• _WHAT THE EXERCISE ASKS_
Rewrite the listing from the line containing "Describe the element" through the end of the listing, changing "screenshot" to "screen capture" and leaving everything else unchanged. Leave the pictures out of your answer.

■ ■ ■ ■

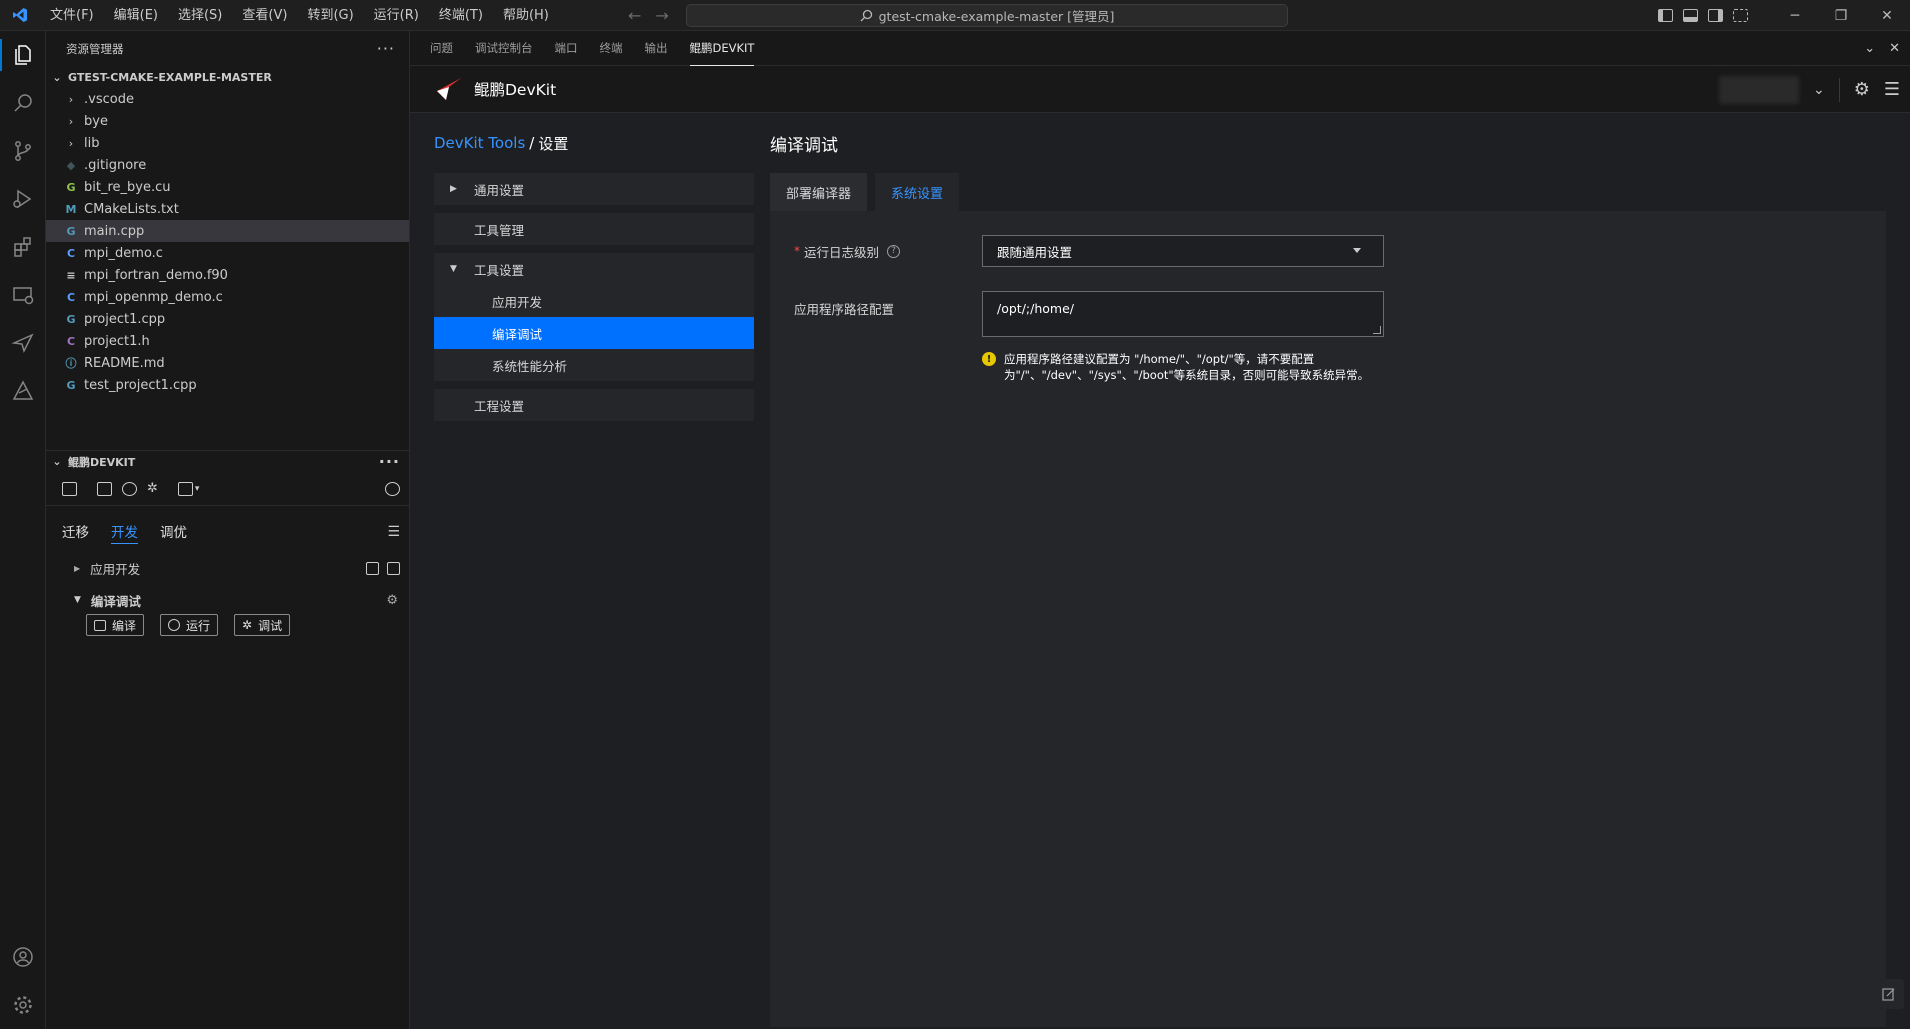  What do you see at coordinates (228, 568) in the screenshot?
I see `devkit-app-dev-row: ▶ 应用开发` at bounding box center [228, 568].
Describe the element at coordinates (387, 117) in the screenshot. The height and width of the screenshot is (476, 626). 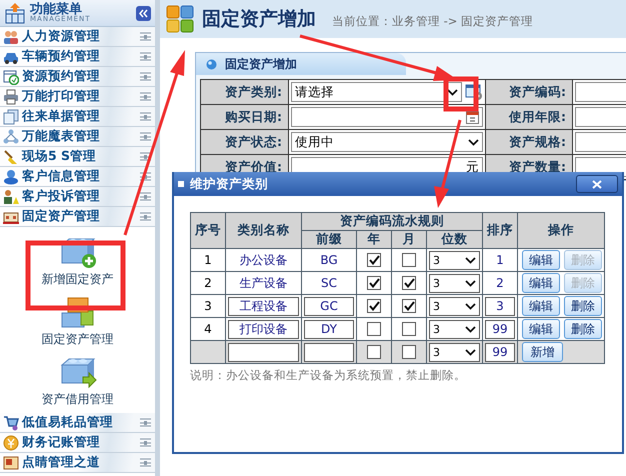
I see `date-field` at that location.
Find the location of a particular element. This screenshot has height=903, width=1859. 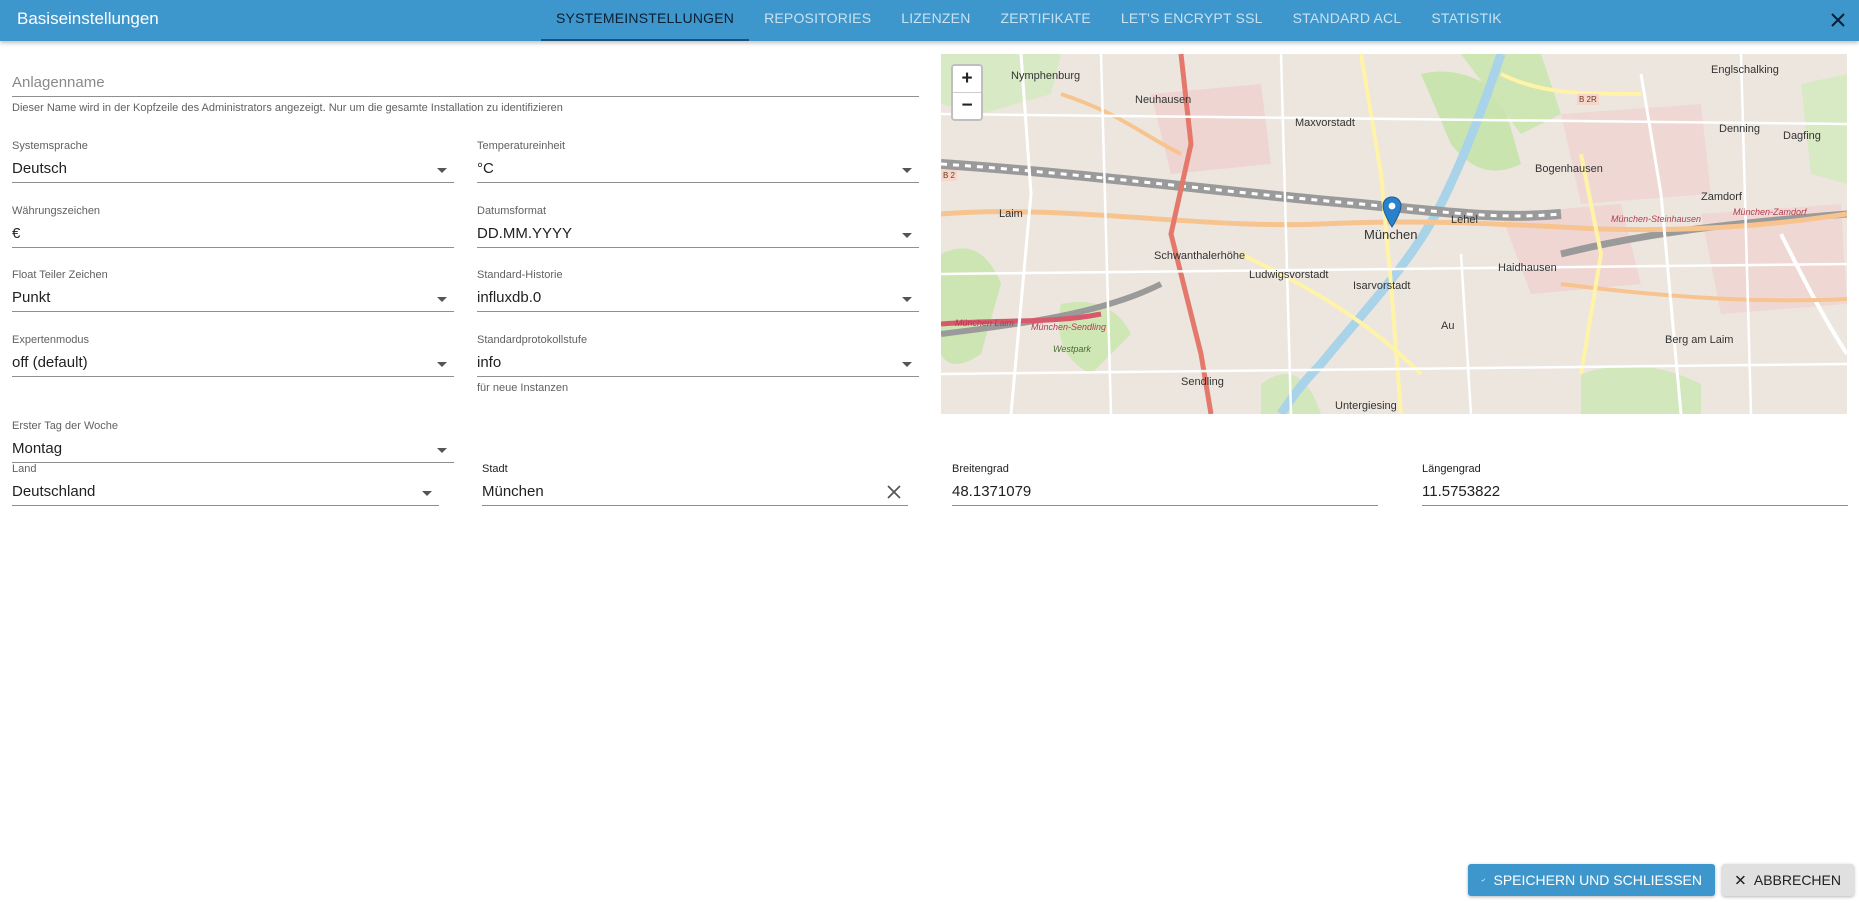

system-language-value: Deutsch is located at coordinates (40, 168).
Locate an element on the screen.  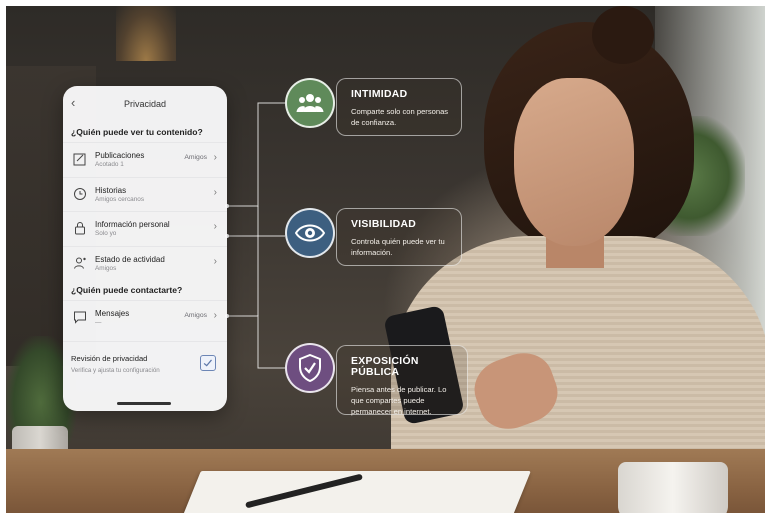
review-label: Revisión de privacidad is located at coordinates (110, 358).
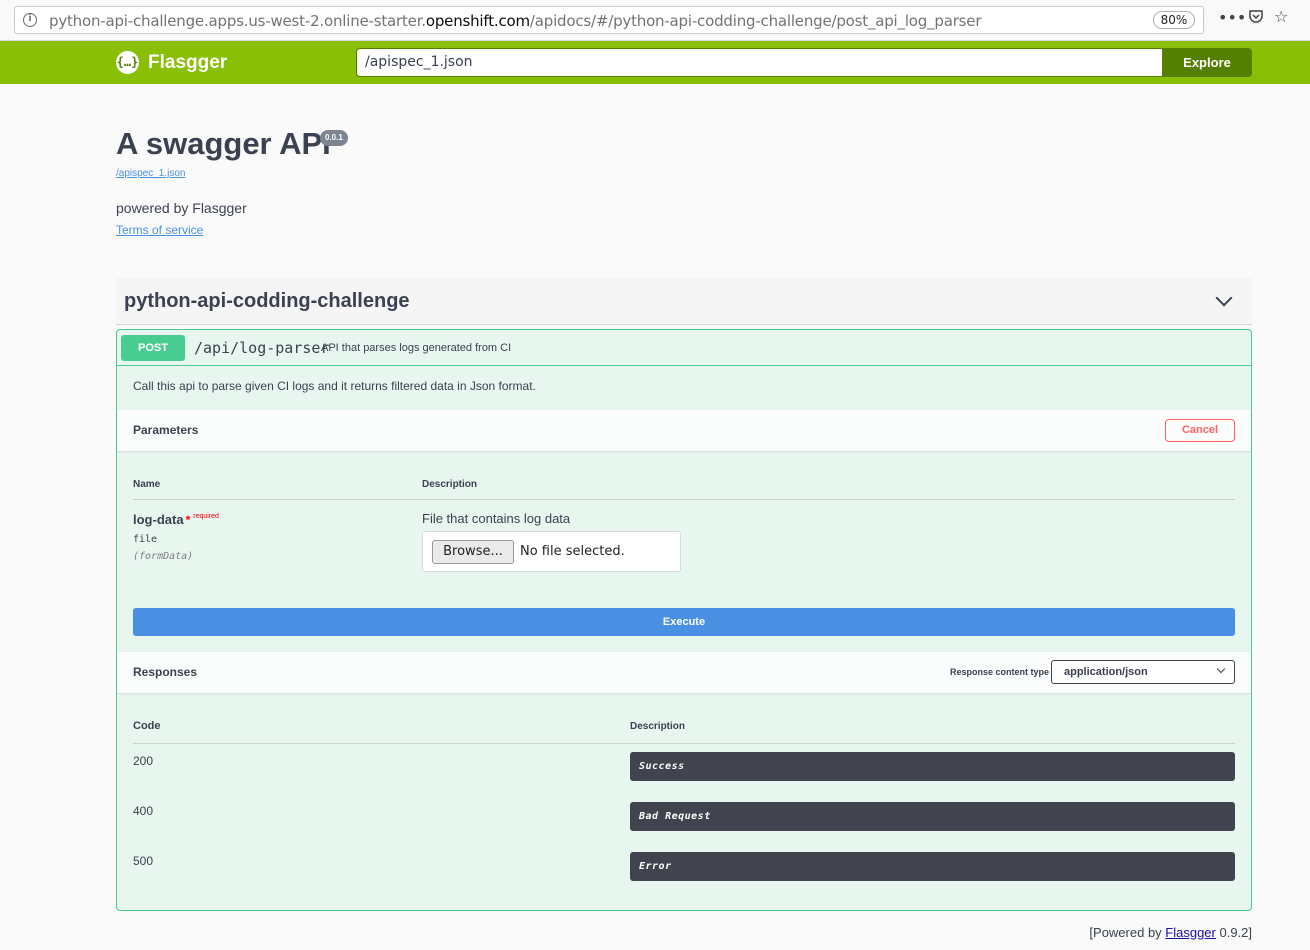 The image size is (1310, 950). I want to click on resp-col-description: Description, so click(658, 726).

■ ■ ■ ■

• _SOLUTION FOR THIS EXERCISE_
Describe the element at coordinates (387, 117) in the screen capture. The height and width of the screen capture is (476, 626). 
I see `date-field` at that location.
Find the location of a particular element. This screen capture has height=903, width=1859. 

system-language-value: Deutsch is located at coordinates (40, 168).
Locate an element on the screen.  
review-label: Revisión de privacidad is located at coordinates (110, 358).
 The image size is (1310, 950). I want to click on resp-col-description: Description, so click(658, 726).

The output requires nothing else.